A high-profile North Korean defector has announced he will run in South Korea’s upcoming parliamentary elections.
Thae Yong Ho, a former minister at the North Korean embassy in London, is the most senior diplomat from the North to defect to South Korea.
Since his arrival in Seoul in 2016, Mr Thae has openly criticised North Korean leader Kim Jong Un’s nuclear ambitions and expressed scepticism over Mr Kim’s denuclearisation commitment made during talks with US President Donald Trump.
Mr Thae told reporters on Tuesday that he decided to run in the April 15 elections on the ticket of the conservative opposition Liberty Korea Party (LKP) after agonising over how to contribute to South Korea with his knowledge of North Korea.
Mr Thae said he has found an acute divide in how South Koreans view the North is a major obstacle to unification and that he was frustrated with what he called “a wrong direction” that South Korea’s liberal government has taken on its North Korean policy.
Mr Thae was referring to South Korean President Moon Jae-in’s push to expand ties with North Korea and resume joint economic projects despite a standstill in the US-North Korean nuclear talks.
Mr Moon has said improved inter-Korean ties would help facilitate US-North Korean diplomacy.
“I know about North Korean systems and its government more deeply than anyone else in South Korea,” Mr Thae said.
“I’d like to legislate and realise a practical unification policy based on a free democracy order … rather than just sending unconditional aid to North Korea or taking an unconditional confrontation with it.”

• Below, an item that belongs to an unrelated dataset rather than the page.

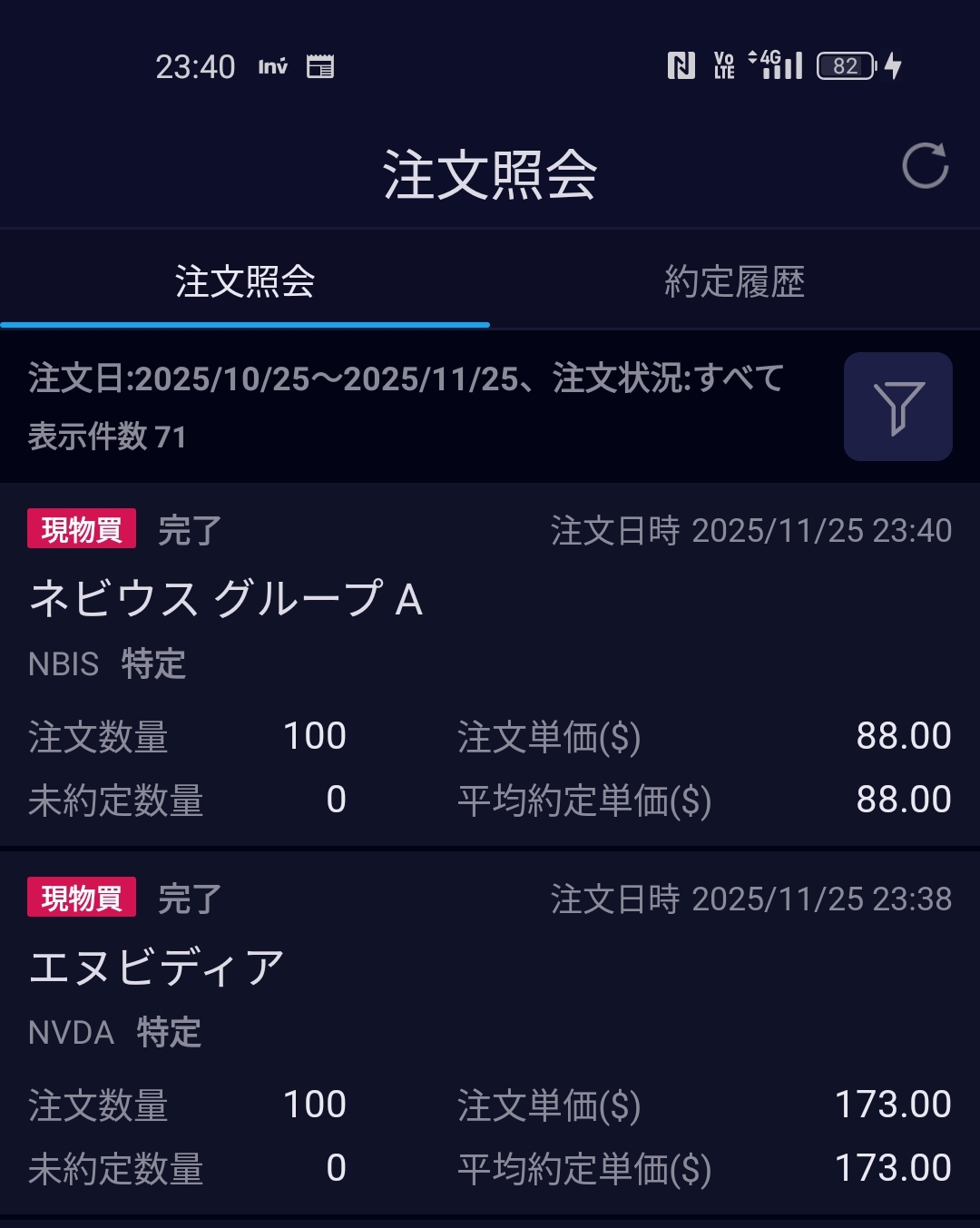Open the ネビウス グループ A order
Viewport: 980px width, 1228px height.
[x=226, y=599]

When North Korean ruling elites and residents see him being elected to the South Korean parliament, Mr Thae said it would bring unification “one step closer”.
If Mr Thae is elected, he would become the second North Korean defector to win a seat in South Korea’s National Assembly.

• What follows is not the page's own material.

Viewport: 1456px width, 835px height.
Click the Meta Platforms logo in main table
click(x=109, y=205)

Former North Korean Cho Myung-Chul, who defected to the South in 1994, served as a representative for a predecessor of the LKP from 2012 to 2016.
The LKP said it will field Mr Thae in a Seoul constituency in the election.
It is rare for senior North Korean officials to defect to the South.
About 33,000 North Koreans have fled to South Korea in the past two decades, but most are women from rural towns near the border with China who fled to avoid poverty.
After going to Seoul, Mr Thae said that he decided to flee because he did not want his children to live “miserable” lives in North Korea and he was disappointed with Kim Jong Un.
Mr Thae said he initially had some hopes for Mr Kim but eventually fell into “despair” after watching him execute officials and pursue development of nuclear weapons.
North Korea has called Mr Thae “human scum” and accused him of embezzling government money and committing other crimes.